In the next block over from mall, with the Bass Pro Shop and the Dick’s Sporting Goods, — and with the new Target and other stuff on the next road over in the background — was a yet-to-open new theater being built that looked like the modern theaters with all the glitz and lights and so on.
Hallie and I proceeded to the dollar theater. It was obvious the owners weren’t putting much money into it.
There were a lot of people there, from all ages. There were a lot of teenagers and some parents with smaller children.
But, while the theater was once bright and colorful, it had been allowed to deteriorate and was kind of dingy.
For example, in the men’s restroom, there were five urinals that would not flush, and one toilet that wouldn’t stop flushing. Hallie told me the women’s restroom was in about the same shape.

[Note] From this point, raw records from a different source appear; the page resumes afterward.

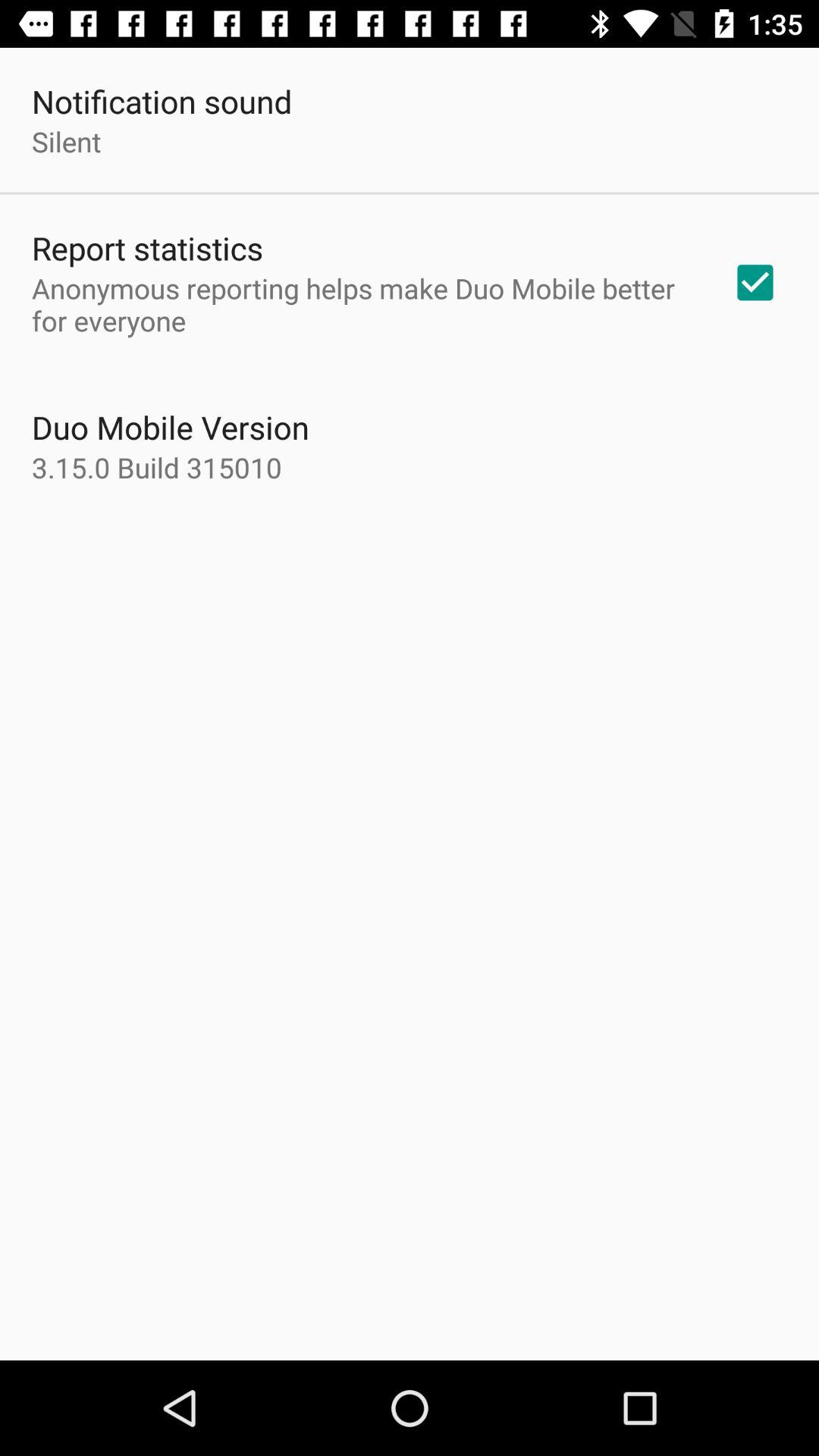
jump until report statistics icon (147, 247)
Given the description of an element on the screen output the (x, y) to click on. 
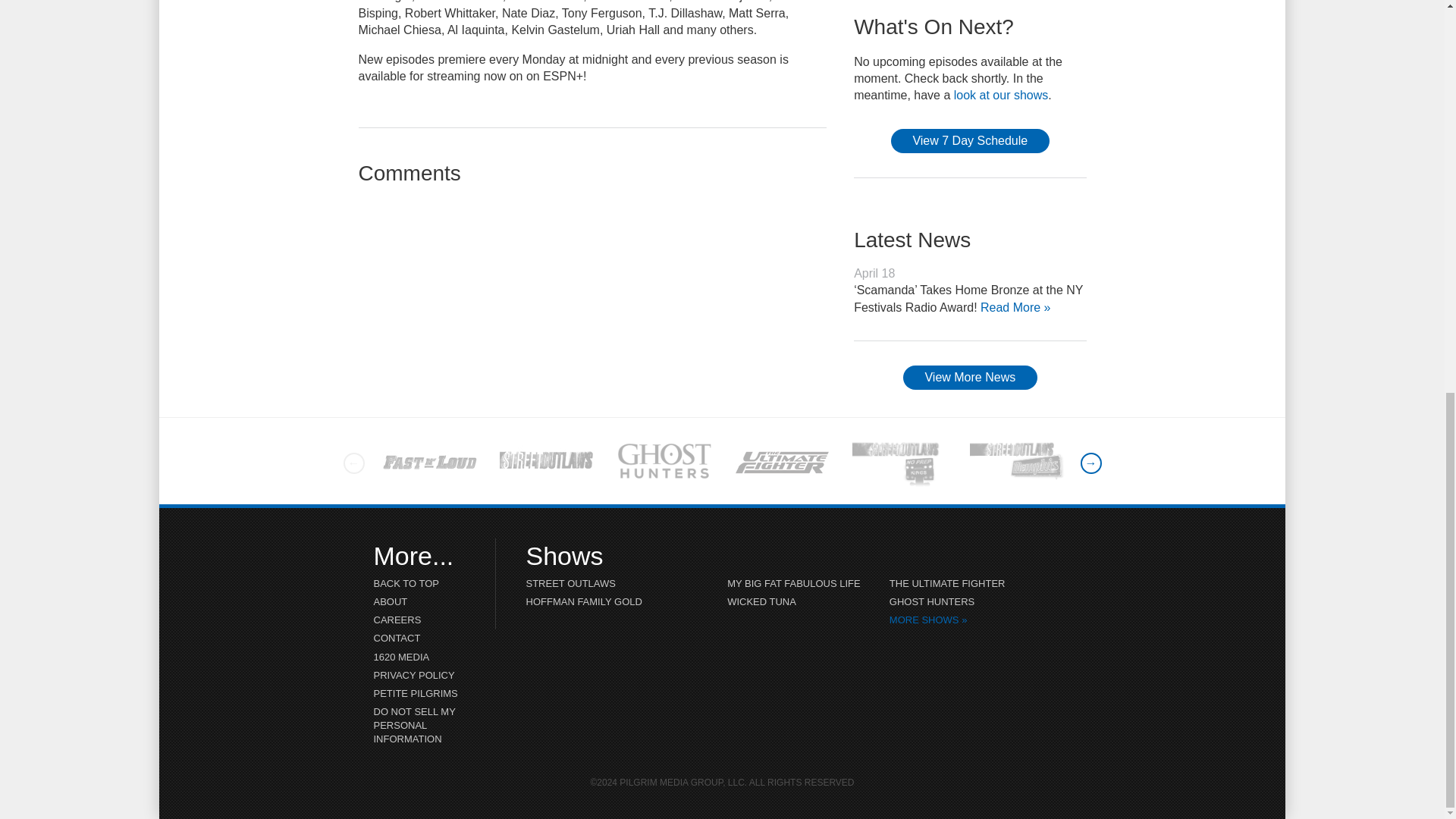
BACK TO TOP (418, 583)
More Shows (980, 619)
View More News (969, 377)
View More News (969, 377)
View 7 Day Schedule (970, 140)
ABOUT (418, 601)
CAREERS (418, 619)
View our shows (1000, 94)
PRIVACY POLICY (418, 675)
1620 MEDIA (418, 657)
View 7 Day Schedule (970, 140)
look at our shows (1000, 94)
PETITE PILGRIMS (418, 693)
CONTACT (418, 638)
Given the description of an element on the screen output the (x, y) to click on. 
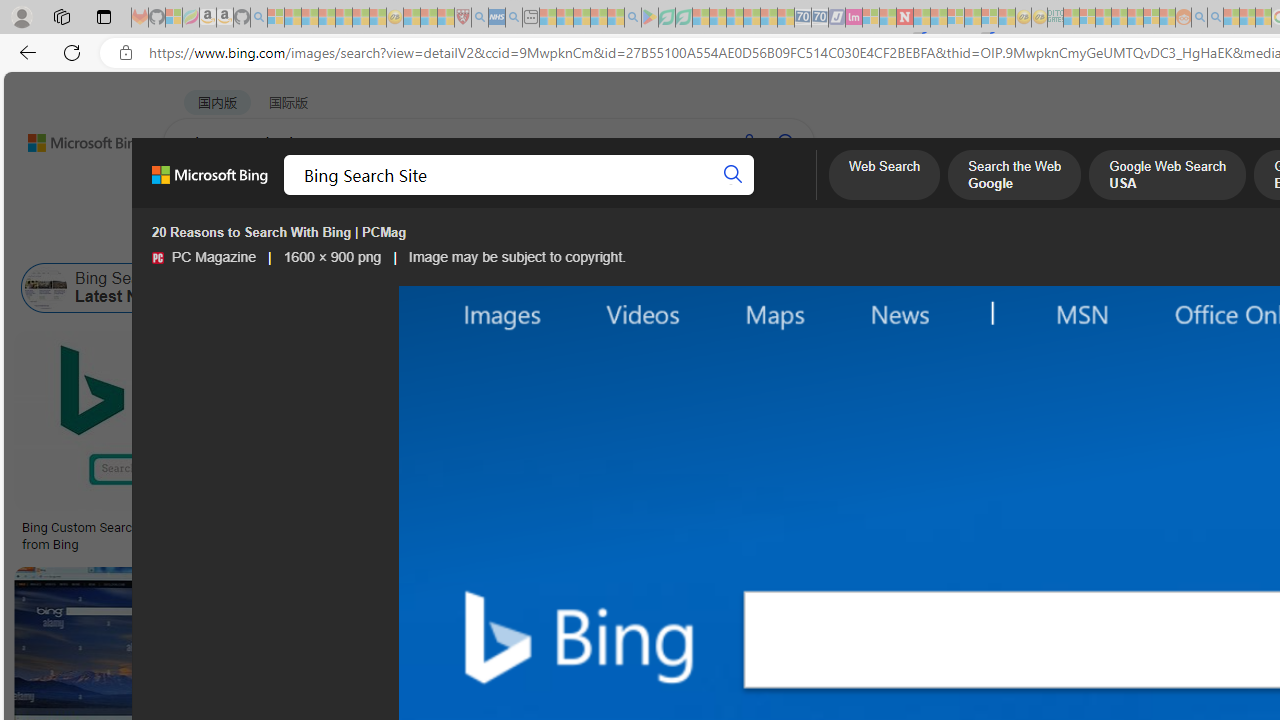
Bing Custom Search: A New Site Search Solution from Bing (169, 535)
Search the Web Google (1014, 177)
MY BING (276, 195)
Bing as Search Engine (301, 287)
MORE (793, 195)
20 Reasons to Search With Bing | PCMag (1093, 528)
Bing - SEOLend (492, 528)
Bing - SEOLendSave (497, 444)
Bing as Search Engine (222, 287)
Web Search (883, 177)
DICT (717, 195)
Given the description of an element on the screen output the (x, y) to click on. 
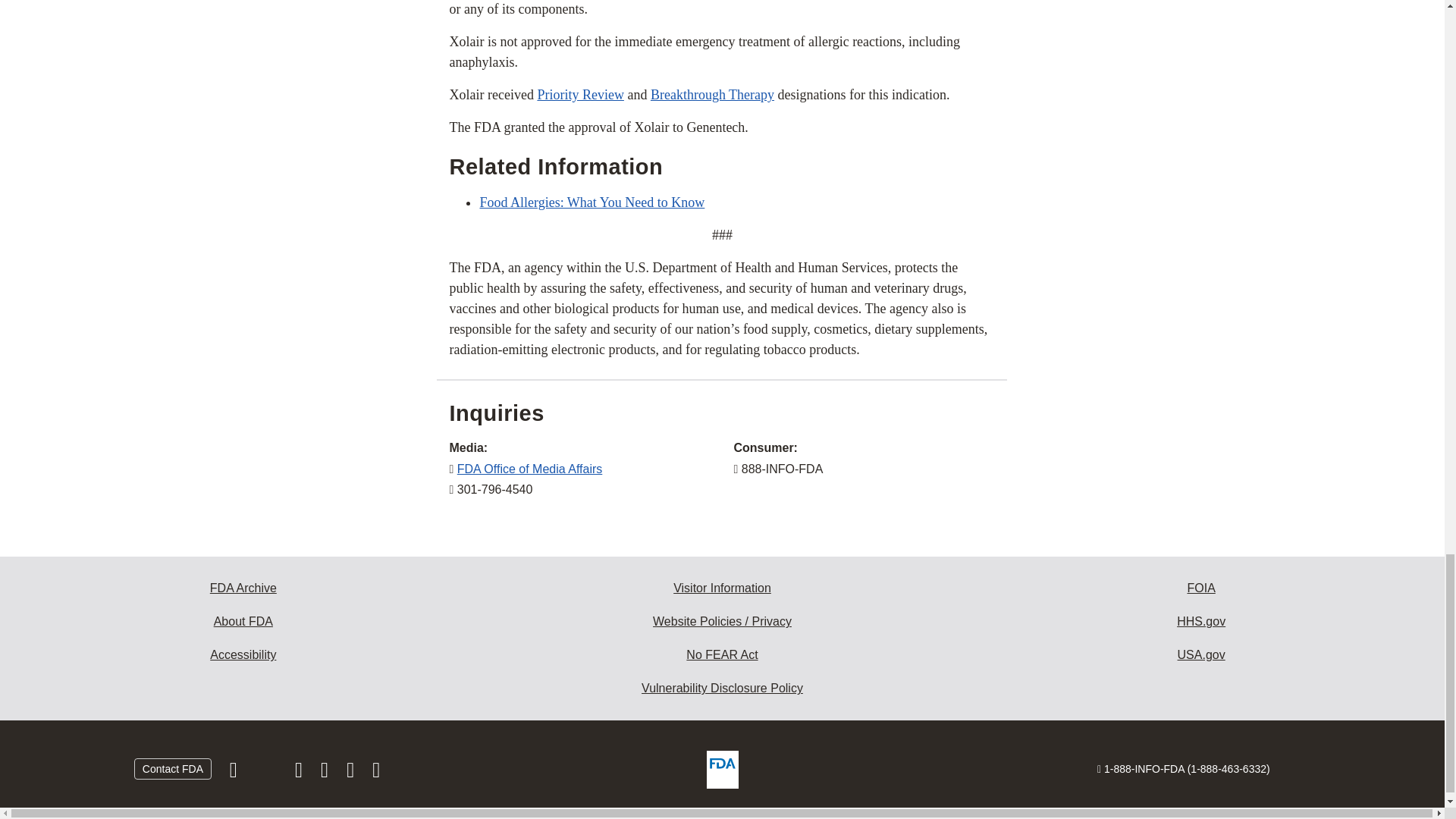
Breakthrough Therapy (712, 94)
Freedom of Information Act (1200, 588)
Follow FDA on LinkedIn (326, 773)
Subscribe to FDA RSS feeds (376, 773)
Priority Review (580, 94)
Follow FDA on Instagram (299, 773)
Follow FDA on Facebook (234, 773)
Health and Human Services (1200, 621)
View FDA videos on YouTube (352, 773)
Follow FDA on X (266, 773)
Food Allergies: What You Need to Know (591, 201)
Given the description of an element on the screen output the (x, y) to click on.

The screening room itself was pretty out-of date and looked like it hadn’t been maintained with a lot of care. It was one of the few places where I have actually checked my chair to make sure there was nothing wrong with it before I sat down.
In an odd sense, it was a good place to see a movie like “A Scanner Darkly.” It’s a very dark movie about a future in which Bob Arctor, an undercover cop, is trying to bust a ring of dealers of “Substance D.” In the process, we see how Arctor gets hooked on the drug, how it ruins the lives of all his junkie friends and the cops who are trying to investigate them.
Much of the movie takes place in Arctor’s house, which once was a bright, shiny home he shared with a wife and two daughters, but has become a run down flop house for his drug-abusing buddies.
So, I thought it was very fitting to see “A Scanner Darkly” in the theater — and an entire shopping area — that was getting run down and in the process of being renovated and/or replaced.
The developers are one step ahead of Arctor, though — they are working to revitalize the area. Arctor was getting more and more paranoid as he watched his life crumble down around him.
(One note: I’d strongly suggest reading the book before seeing the movie. I read the book two years ago, and I still got a little lost in the movie’s complexity as I tried to remember the plot. It’s a powerful indictment about of drugs, drug users and a war on drugs that sometimes makes the problem worse.)